▸ TASK PROMPT
In the entries that follow, the lines from the line containing "At what coordinates should I click to accomplish: Like" up to and including the line containing "This screenshot has width=1178, height=866." must be copied exactly, with pictures omitted.

---- DATASET ENTRIES

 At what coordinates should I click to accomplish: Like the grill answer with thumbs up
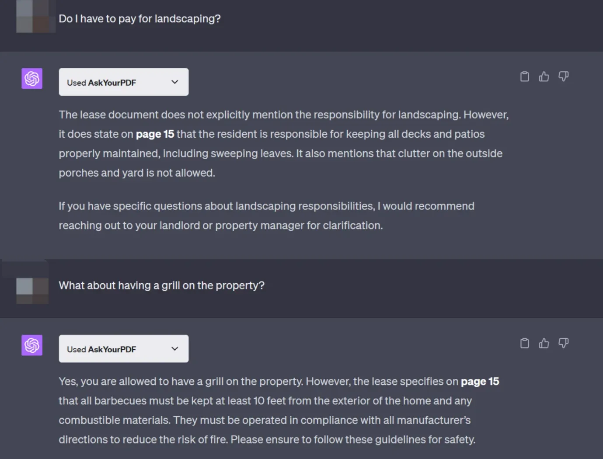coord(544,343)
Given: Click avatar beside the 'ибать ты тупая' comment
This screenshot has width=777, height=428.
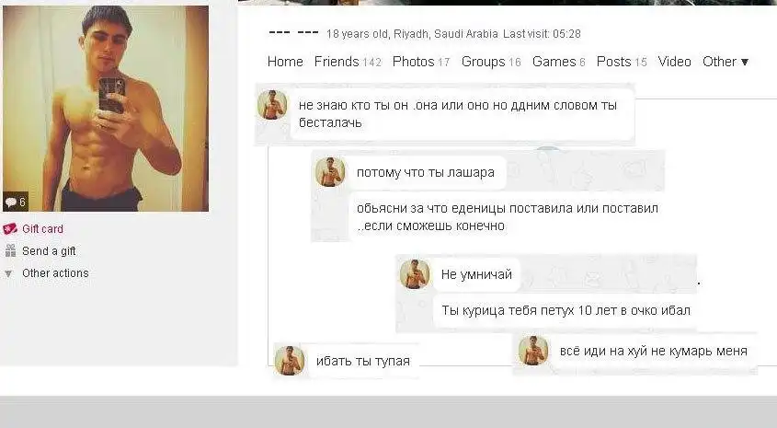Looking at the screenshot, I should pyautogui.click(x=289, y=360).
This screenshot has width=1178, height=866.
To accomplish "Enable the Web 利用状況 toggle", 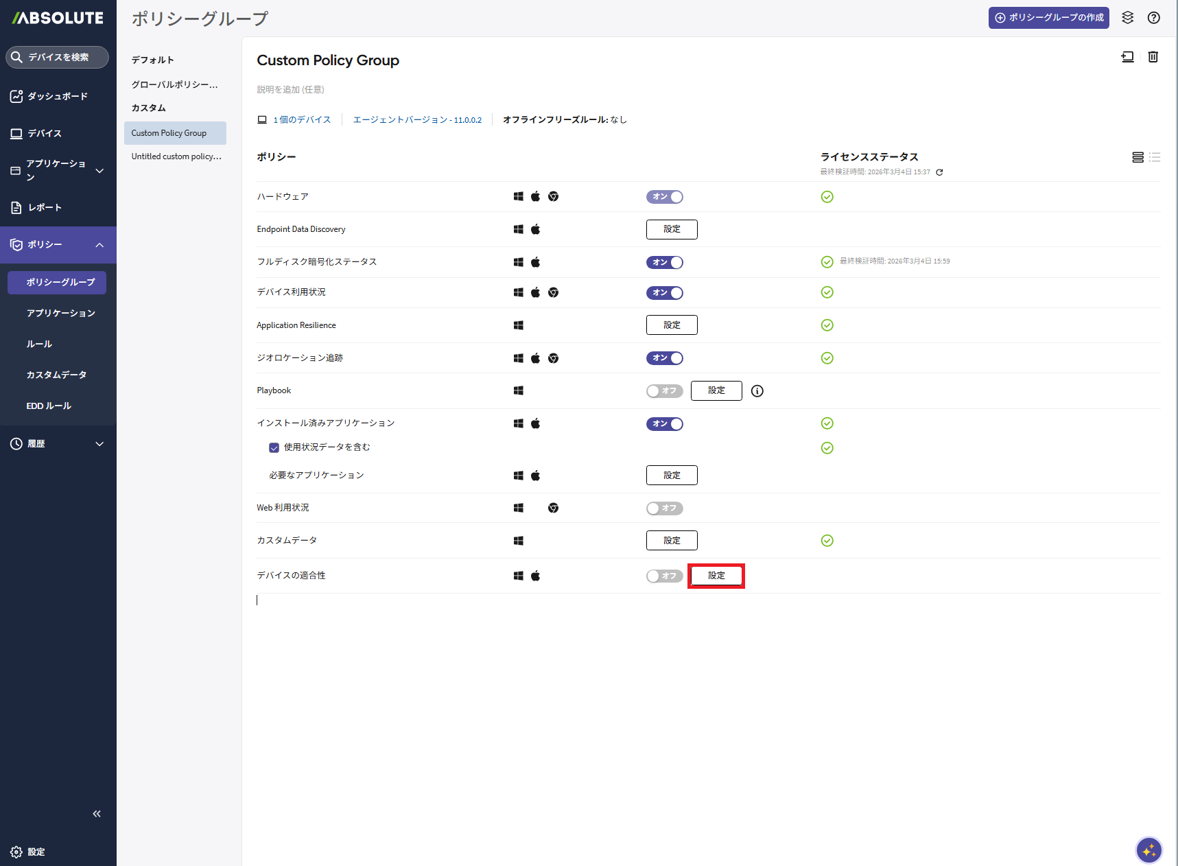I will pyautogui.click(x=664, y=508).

--------
---- DATASET ENTRIES

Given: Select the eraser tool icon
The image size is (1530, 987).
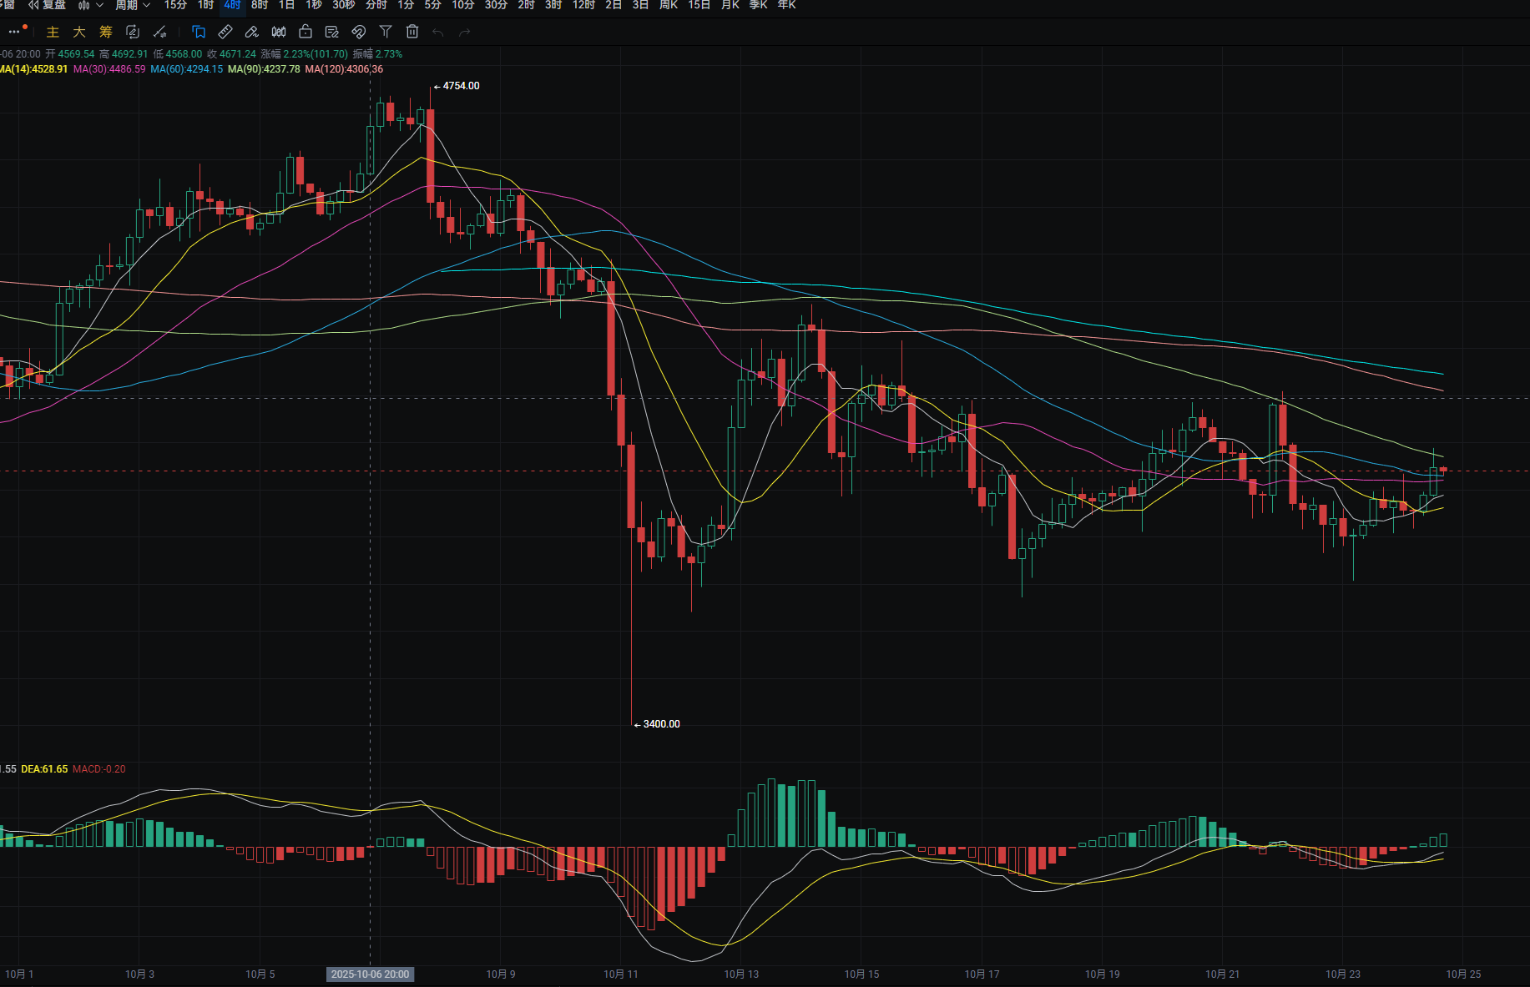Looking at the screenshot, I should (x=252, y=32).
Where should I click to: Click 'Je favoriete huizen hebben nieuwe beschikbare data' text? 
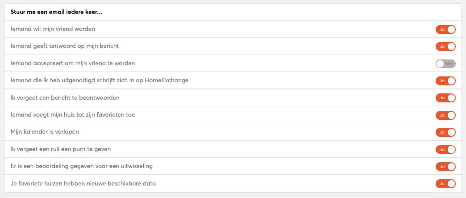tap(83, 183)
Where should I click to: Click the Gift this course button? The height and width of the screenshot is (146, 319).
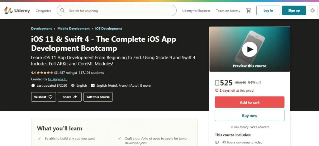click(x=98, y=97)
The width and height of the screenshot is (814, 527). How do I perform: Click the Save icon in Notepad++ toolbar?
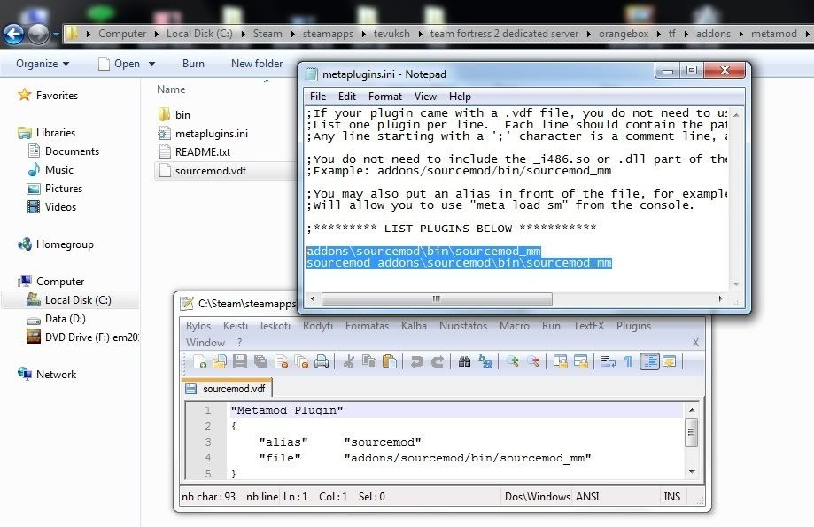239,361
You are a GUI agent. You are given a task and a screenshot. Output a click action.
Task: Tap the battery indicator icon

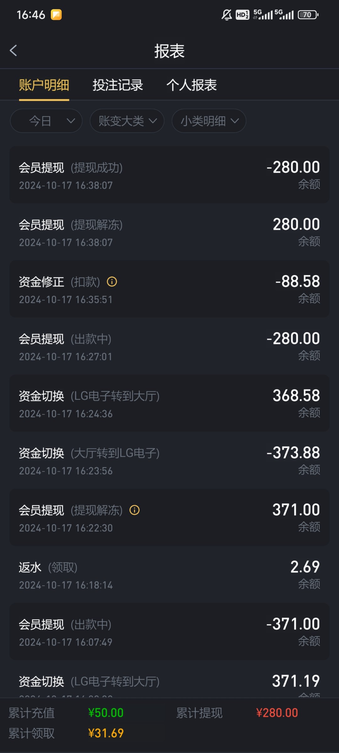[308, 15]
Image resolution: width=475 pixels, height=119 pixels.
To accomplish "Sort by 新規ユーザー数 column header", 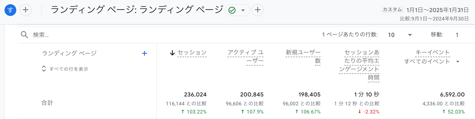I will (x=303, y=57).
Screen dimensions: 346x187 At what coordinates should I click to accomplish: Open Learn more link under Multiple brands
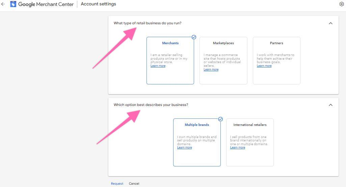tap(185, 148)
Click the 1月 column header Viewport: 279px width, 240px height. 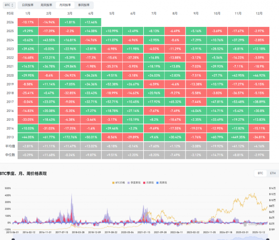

--------

▸ RESPONSE BELOW
 At what coordinates should I click to accomplish: Like the grill answer with thumbs up
coord(544,343)
Given: Click avatar beside the 'ибать ты тупая' comment
This screenshot has width=777, height=428.
Looking at the screenshot, I should pyautogui.click(x=289, y=360).
This screenshot has width=1178, height=866.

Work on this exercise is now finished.